──────── Task inputs ────────

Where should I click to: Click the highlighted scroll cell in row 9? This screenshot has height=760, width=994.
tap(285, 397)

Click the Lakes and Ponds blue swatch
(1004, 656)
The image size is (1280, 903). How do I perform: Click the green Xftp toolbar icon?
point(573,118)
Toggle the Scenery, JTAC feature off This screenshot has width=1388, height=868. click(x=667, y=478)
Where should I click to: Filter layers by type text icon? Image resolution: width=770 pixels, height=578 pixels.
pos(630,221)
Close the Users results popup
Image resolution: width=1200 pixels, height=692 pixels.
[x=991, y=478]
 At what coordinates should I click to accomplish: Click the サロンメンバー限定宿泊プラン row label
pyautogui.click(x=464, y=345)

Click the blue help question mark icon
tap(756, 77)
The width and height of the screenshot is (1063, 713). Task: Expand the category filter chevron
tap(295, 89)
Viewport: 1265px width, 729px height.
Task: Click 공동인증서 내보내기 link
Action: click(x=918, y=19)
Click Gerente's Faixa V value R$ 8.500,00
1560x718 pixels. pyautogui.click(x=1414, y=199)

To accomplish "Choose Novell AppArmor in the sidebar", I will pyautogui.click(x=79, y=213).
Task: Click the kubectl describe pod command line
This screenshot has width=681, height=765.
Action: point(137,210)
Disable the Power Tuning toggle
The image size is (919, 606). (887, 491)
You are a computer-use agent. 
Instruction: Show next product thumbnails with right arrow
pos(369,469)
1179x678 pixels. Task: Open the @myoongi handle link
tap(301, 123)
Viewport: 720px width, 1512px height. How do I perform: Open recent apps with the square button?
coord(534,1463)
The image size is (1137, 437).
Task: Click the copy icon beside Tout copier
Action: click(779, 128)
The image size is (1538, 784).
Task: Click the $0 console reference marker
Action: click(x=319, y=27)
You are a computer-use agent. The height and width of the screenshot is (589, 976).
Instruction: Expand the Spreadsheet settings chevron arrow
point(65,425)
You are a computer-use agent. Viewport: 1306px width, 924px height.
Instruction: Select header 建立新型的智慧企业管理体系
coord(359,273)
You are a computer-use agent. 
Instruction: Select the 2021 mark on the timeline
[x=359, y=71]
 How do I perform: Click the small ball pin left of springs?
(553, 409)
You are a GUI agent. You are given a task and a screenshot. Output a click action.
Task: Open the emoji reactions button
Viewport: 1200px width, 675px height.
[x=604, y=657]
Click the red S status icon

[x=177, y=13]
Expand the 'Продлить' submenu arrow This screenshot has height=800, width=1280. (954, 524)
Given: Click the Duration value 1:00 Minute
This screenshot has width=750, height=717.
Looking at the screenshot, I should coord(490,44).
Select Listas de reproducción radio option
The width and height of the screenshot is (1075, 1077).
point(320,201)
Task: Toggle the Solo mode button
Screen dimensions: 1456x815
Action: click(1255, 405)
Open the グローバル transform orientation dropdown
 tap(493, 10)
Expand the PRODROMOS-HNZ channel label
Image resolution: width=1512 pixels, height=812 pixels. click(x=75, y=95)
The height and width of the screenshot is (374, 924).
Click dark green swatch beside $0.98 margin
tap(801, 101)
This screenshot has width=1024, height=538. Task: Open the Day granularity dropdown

────────

▶ [Stated goal] Can you write out every item above, word for word?

▶ [Answer in full]
Where should I click to: Click the highlighted scroll cell in row 9? This screenshot has height=760, width=994.
tap(285, 397)

Click the Lakes and Ponds blue swatch
(1004, 656)
The image size is (1280, 903). How do I perform: Click the green Xftp toolbar icon?
point(573,118)
Toggle the Scenery, JTAC feature off This screenshot has width=1388, height=868. click(x=667, y=478)
Where should I click to: Filter layers by type text icon? Image resolution: width=770 pixels, height=578 pixels.
pos(630,221)
Close the Users results popup
Image resolution: width=1200 pixels, height=692 pixels.
[x=991, y=478]
 At what coordinates should I click to accomplish: Click the サロンメンバー限定宿泊プラン row label
pyautogui.click(x=464, y=345)

Click the blue help question mark icon
tap(756, 77)
The width and height of the screenshot is (1063, 713). Task: Expand the category filter chevron
tap(295, 89)
Viewport: 1265px width, 729px height.
Task: Click 공동인증서 내보내기 link
Action: click(x=918, y=19)
Click Gerente's Faixa V value R$ 8.500,00
1560x718 pixels. pyautogui.click(x=1414, y=199)

To accomplish "Choose Novell AppArmor in the sidebar", I will pyautogui.click(x=79, y=213).
Task: Click the kubectl describe pod command line
This screenshot has width=681, height=765.
Action: point(137,210)
Disable the Power Tuning toggle
The image size is (919, 606). (887, 491)
You are a computer-use agent. 
Instruction: Show next product thumbnails with right arrow
pos(369,469)
1179x678 pixels. Task: Open the @myoongi handle link
tap(301, 123)
Viewport: 720px width, 1512px height. How do I perform: Open recent apps with the square button?
coord(534,1463)
The image size is (1137, 437).
Task: Click the copy icon beside Tout copier
Action: click(779, 128)
The image size is (1538, 784).
Task: Click the $0 console reference marker
Action: click(x=319, y=27)
You are a computer-use agent. The height and width of the screenshot is (589, 976).
Instruction: Expand the Spreadsheet settings chevron arrow
point(65,425)
You are a computer-use agent. Viewport: 1306px width, 924px height.
Instruction: Select header 建立新型的智慧企业管理体系
coord(359,273)
You are a computer-use agent. 
Instruction: Select the 2021 mark on the timeline
[x=359, y=71]
 How do I perform: Click the small ball pin left of springs?
(553, 409)
You are a GUI agent. You are given a task and a screenshot. Output a click action.
Task: Open the emoji reactions button
Viewport: 1200px width, 675px height.
[x=604, y=657]
Click the red S status icon

[x=177, y=13]
Expand the 'Продлить' submenu arrow This screenshot has height=800, width=1280. (954, 524)
Given: Click the Duration value 1:00 Minute
This screenshot has width=750, height=717.
Looking at the screenshot, I should coord(490,44).
Select Listas de reproducción radio option
The width and height of the screenshot is (1075, 1077).
point(320,201)
Task: Toggle the Solo mode button
Screen dimensions: 1456x815
Action: click(1255, 405)
Open the グローバル transform orientation dropdown
 tap(493, 10)
Expand the PRODROMOS-HNZ channel label
Image resolution: width=1512 pixels, height=812 pixels. click(x=75, y=95)
The height and width of the screenshot is (374, 924).
Click dark green swatch beside $0.98 margin
tap(801, 101)
This screenshot has width=1024, height=538. Task: Open the Day granularity dropdown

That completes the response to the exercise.